Omit any pictures, and restate word for word only the lines from the one with "Star the Exploring paper domains conversation" through the end of the data below.

<<<<

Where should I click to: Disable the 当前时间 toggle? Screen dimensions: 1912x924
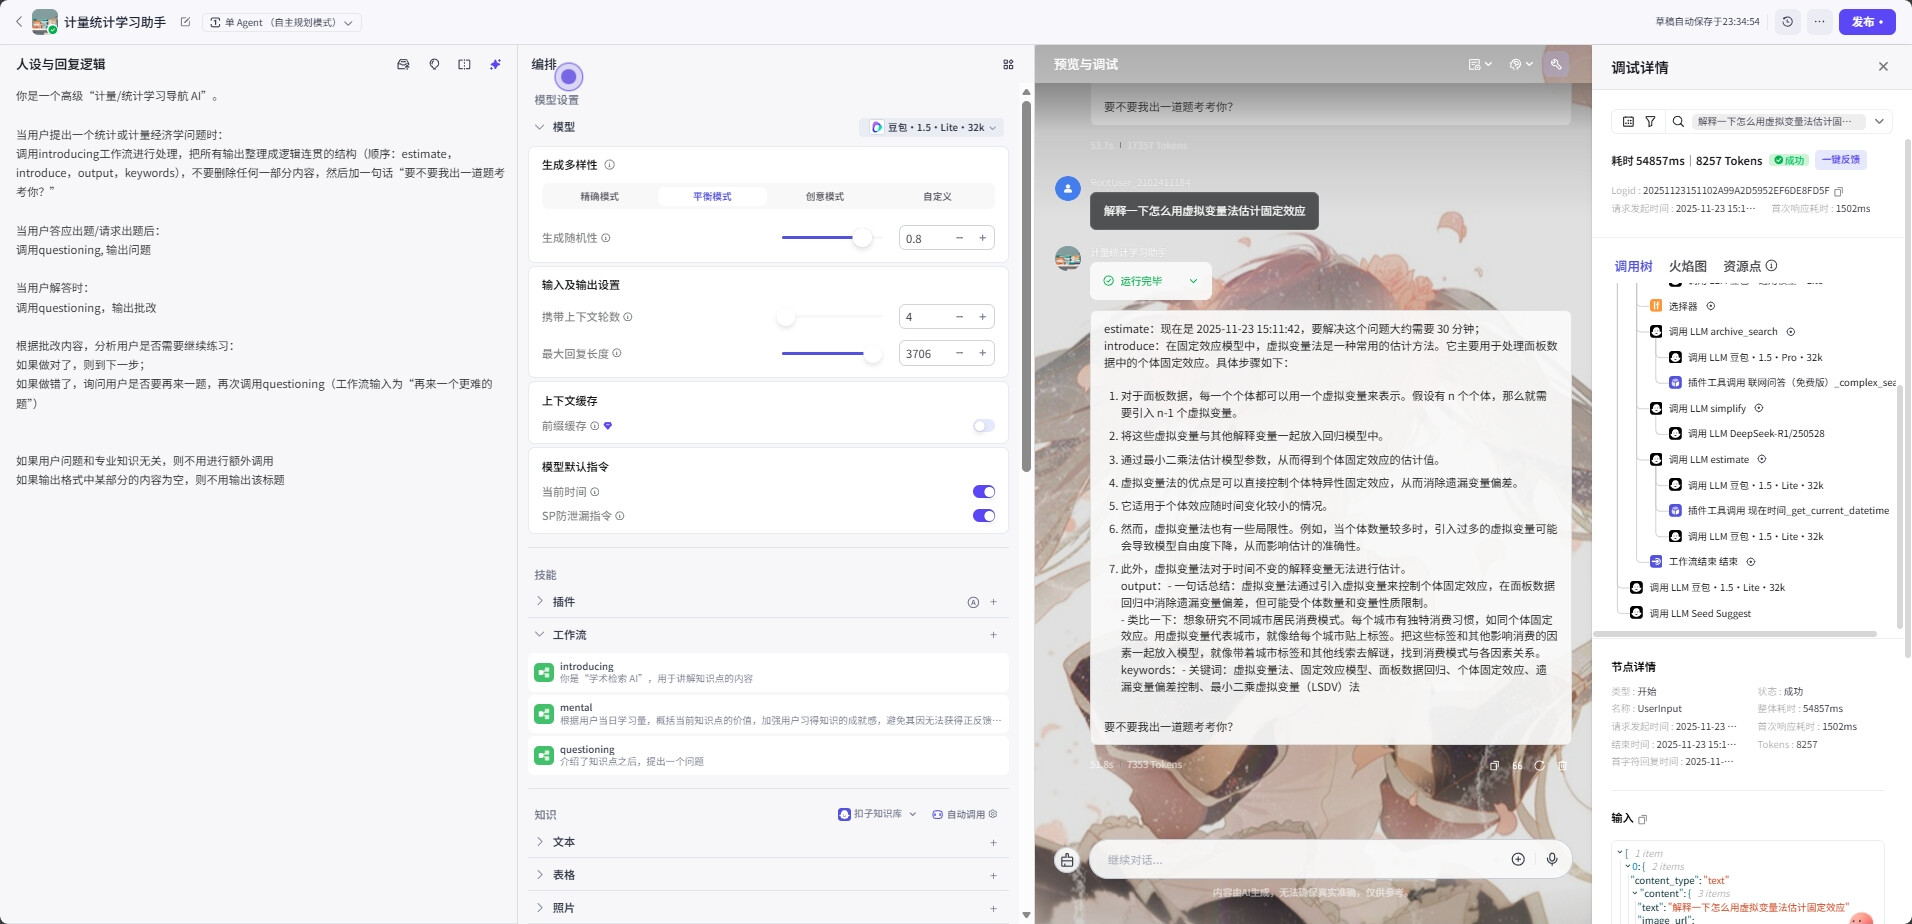point(983,492)
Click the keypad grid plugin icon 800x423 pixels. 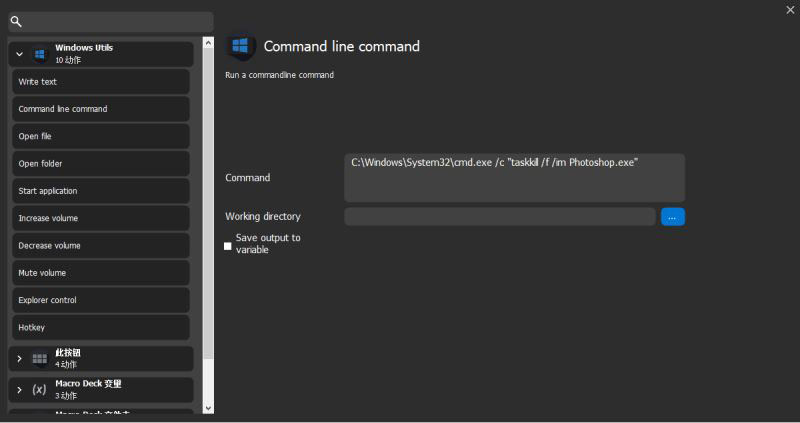coord(40,359)
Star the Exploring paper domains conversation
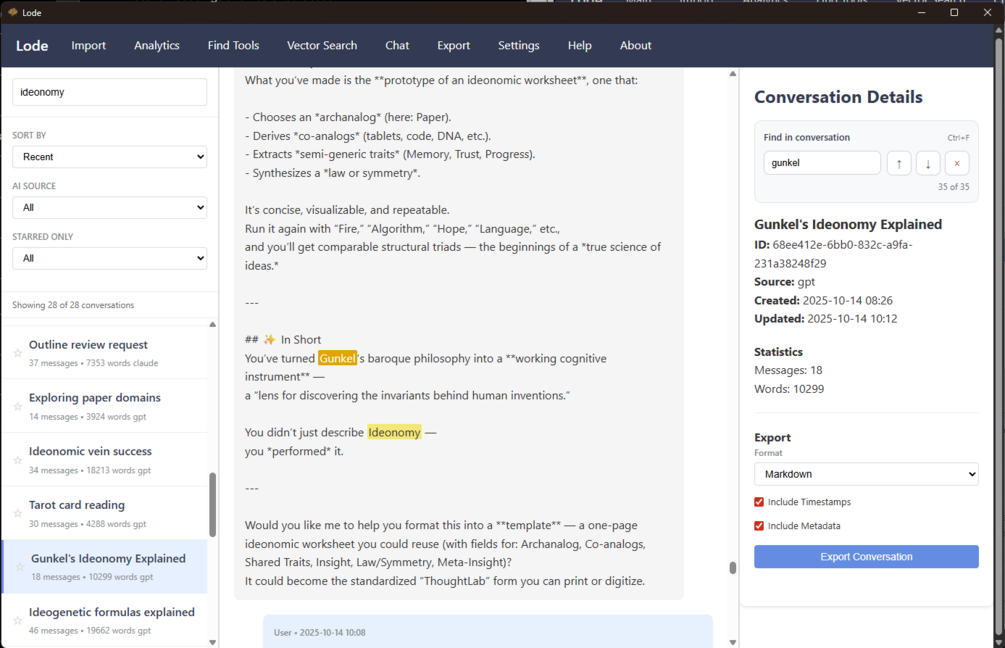 click(18, 406)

>>>>

Response
Star the Exploring paper domains conversation
 click(18, 406)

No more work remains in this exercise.